(Entries supplied Opens)
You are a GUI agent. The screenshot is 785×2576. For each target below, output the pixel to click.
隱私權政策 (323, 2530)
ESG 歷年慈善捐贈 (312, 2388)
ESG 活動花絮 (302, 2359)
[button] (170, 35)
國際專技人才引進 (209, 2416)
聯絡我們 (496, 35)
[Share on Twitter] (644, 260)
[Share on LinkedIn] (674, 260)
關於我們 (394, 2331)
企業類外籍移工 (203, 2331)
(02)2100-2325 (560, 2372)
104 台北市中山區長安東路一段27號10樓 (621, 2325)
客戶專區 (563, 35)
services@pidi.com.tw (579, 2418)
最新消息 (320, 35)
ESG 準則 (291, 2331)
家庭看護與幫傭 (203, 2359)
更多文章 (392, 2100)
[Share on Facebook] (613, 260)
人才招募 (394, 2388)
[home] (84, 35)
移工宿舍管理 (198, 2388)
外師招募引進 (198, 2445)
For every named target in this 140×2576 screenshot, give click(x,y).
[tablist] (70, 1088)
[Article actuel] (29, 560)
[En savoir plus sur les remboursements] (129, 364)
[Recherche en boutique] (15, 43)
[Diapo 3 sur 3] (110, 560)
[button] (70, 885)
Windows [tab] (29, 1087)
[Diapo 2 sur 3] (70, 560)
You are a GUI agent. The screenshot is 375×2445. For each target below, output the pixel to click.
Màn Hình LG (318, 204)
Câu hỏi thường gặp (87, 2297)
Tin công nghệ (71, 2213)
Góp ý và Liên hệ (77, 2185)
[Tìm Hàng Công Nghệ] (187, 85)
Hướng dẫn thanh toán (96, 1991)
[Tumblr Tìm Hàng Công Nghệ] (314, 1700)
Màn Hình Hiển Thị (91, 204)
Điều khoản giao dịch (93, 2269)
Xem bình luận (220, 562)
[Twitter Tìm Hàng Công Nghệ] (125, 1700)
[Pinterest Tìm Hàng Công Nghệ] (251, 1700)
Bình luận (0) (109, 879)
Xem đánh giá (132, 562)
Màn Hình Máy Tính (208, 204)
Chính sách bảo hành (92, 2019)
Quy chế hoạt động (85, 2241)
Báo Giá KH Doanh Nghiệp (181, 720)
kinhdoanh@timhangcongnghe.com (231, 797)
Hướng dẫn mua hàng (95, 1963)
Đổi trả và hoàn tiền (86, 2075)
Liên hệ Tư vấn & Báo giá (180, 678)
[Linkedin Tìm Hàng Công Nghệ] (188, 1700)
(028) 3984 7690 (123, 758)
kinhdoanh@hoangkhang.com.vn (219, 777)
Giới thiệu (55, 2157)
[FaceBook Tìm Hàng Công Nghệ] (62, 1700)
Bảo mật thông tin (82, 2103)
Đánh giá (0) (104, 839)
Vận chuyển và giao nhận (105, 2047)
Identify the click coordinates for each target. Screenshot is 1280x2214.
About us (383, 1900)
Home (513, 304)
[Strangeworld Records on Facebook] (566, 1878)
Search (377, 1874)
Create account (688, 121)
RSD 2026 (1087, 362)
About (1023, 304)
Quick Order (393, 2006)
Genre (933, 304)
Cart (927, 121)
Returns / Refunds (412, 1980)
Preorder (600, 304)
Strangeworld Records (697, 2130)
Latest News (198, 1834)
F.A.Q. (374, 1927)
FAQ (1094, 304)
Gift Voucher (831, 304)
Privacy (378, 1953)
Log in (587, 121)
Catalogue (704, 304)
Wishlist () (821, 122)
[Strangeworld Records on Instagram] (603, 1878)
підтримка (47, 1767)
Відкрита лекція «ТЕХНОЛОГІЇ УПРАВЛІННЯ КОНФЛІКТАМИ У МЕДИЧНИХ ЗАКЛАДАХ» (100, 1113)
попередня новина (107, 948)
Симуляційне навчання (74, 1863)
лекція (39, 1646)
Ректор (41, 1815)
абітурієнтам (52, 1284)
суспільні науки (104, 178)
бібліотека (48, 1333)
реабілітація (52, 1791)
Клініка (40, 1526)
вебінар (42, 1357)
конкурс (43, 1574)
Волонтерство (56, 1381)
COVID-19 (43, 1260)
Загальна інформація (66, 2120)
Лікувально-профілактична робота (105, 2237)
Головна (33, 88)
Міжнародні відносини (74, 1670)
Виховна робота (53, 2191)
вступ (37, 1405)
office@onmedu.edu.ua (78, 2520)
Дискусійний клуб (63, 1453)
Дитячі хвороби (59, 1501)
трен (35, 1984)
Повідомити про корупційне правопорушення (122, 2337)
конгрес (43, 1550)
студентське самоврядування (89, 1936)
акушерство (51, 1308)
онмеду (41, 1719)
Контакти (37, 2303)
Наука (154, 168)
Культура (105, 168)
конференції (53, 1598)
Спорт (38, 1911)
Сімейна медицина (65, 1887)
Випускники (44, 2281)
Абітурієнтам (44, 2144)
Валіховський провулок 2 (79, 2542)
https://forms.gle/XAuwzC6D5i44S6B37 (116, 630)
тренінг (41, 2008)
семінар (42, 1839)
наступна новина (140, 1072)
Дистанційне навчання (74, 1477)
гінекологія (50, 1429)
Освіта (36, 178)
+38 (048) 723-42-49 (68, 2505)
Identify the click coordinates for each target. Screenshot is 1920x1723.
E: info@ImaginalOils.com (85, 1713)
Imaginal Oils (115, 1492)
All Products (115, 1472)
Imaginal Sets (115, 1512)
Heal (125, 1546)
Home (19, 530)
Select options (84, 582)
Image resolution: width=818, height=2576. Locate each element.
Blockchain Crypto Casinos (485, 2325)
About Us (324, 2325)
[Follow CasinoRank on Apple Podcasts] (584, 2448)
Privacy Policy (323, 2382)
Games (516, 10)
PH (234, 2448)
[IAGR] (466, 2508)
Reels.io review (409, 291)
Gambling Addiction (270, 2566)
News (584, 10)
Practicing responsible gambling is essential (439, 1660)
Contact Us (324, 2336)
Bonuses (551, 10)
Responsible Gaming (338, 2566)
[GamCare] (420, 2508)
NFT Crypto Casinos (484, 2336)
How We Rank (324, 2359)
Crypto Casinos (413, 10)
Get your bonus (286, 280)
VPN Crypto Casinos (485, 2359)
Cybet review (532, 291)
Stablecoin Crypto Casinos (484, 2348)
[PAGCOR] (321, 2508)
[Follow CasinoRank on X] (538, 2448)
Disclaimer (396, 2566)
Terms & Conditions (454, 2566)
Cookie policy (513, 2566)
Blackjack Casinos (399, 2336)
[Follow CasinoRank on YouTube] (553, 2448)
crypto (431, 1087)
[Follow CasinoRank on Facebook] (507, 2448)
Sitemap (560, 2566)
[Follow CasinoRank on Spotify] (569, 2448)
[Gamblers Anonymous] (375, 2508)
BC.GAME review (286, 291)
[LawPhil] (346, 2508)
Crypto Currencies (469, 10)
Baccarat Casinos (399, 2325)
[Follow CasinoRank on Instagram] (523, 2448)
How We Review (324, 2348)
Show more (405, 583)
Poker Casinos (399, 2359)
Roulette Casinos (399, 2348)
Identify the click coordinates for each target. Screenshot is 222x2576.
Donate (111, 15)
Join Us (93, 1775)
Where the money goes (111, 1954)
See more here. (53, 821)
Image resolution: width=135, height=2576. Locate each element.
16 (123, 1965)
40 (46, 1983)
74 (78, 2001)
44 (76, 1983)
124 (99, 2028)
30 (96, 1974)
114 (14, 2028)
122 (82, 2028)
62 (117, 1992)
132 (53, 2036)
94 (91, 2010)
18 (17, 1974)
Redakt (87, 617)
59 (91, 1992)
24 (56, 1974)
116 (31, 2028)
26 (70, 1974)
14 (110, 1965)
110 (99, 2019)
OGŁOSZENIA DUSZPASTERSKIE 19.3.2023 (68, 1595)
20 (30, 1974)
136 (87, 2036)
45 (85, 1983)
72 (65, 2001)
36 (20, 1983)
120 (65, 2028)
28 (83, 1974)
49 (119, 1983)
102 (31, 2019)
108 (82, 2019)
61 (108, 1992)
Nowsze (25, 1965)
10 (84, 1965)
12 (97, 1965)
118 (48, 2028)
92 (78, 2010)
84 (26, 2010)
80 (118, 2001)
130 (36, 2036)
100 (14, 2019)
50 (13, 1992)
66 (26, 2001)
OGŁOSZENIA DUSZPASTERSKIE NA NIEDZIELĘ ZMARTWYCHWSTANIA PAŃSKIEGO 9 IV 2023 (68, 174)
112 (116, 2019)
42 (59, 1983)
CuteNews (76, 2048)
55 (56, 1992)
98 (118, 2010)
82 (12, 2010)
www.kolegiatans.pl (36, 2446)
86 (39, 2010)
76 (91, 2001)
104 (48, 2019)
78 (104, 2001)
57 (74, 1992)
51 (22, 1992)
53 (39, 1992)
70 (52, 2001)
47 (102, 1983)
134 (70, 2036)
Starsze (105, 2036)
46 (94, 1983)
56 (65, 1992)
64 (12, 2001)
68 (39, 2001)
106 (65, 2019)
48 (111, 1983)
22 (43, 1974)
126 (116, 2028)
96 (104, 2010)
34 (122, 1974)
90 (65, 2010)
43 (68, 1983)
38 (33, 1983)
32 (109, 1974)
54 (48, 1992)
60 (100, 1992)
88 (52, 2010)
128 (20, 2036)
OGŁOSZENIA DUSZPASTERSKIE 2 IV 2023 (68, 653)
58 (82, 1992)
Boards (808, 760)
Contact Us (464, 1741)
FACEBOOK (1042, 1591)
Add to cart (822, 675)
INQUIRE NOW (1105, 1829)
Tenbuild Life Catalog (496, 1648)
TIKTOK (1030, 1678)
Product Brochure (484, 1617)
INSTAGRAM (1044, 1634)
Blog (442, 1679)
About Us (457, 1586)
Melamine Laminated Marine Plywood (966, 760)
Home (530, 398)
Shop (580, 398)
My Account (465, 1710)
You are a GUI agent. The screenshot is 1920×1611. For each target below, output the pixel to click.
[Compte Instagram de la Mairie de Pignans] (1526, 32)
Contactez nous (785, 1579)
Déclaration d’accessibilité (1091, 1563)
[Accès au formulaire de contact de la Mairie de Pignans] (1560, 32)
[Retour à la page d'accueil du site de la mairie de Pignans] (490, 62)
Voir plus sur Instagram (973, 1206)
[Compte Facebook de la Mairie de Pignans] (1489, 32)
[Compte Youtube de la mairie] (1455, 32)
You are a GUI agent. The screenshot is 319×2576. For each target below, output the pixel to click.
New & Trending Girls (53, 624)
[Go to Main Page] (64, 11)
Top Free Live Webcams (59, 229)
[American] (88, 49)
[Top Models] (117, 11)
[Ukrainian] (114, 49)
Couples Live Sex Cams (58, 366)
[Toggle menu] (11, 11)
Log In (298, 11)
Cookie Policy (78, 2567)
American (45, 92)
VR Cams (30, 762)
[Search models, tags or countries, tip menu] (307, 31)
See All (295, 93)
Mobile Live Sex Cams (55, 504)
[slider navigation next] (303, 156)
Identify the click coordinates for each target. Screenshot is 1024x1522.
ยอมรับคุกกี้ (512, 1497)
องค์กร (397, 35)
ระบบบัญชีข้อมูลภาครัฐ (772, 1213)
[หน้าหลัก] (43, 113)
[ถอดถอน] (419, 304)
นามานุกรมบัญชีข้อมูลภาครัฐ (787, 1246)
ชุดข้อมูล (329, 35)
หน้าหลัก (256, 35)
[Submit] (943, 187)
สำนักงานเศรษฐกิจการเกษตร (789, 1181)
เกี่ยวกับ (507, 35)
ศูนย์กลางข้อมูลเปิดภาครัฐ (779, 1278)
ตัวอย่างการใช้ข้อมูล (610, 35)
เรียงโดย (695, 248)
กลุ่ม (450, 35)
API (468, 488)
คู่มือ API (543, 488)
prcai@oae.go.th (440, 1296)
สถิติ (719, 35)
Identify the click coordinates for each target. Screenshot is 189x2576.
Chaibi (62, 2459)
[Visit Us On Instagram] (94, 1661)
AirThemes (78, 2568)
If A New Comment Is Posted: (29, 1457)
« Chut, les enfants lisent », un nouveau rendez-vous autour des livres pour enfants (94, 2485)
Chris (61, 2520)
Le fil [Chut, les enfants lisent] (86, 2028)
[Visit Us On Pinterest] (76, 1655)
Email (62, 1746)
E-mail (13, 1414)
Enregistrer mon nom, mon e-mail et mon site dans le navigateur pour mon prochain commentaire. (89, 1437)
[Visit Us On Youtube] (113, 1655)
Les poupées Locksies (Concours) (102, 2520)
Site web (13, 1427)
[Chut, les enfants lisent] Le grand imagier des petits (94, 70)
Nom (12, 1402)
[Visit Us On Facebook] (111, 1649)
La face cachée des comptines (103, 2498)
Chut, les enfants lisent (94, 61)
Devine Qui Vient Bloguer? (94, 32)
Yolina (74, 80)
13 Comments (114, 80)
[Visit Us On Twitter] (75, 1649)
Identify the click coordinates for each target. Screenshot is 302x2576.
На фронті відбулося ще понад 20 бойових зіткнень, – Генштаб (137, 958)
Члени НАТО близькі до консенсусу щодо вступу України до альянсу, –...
(Entries supplied Closes)
* What you are asked to do *
From the very first line of the records down to the line with "關於我們 (394, 2331)", please write out each line exactly, including both ends and no other lines.

* Result of this exercise *
You are a GUI agent. The screenshot is 785×2576. For each target below, output the pixel to click.
隱私權政策 (323, 2530)
ESG 歷年慈善捐贈 (312, 2388)
ESG 活動花絮 (302, 2359)
[button] (170, 35)
國際專技人才引進 (209, 2416)
聯絡我們 (496, 35)
[Share on Twitter] (644, 260)
[Share on LinkedIn] (674, 260)
關於我們 (394, 2331)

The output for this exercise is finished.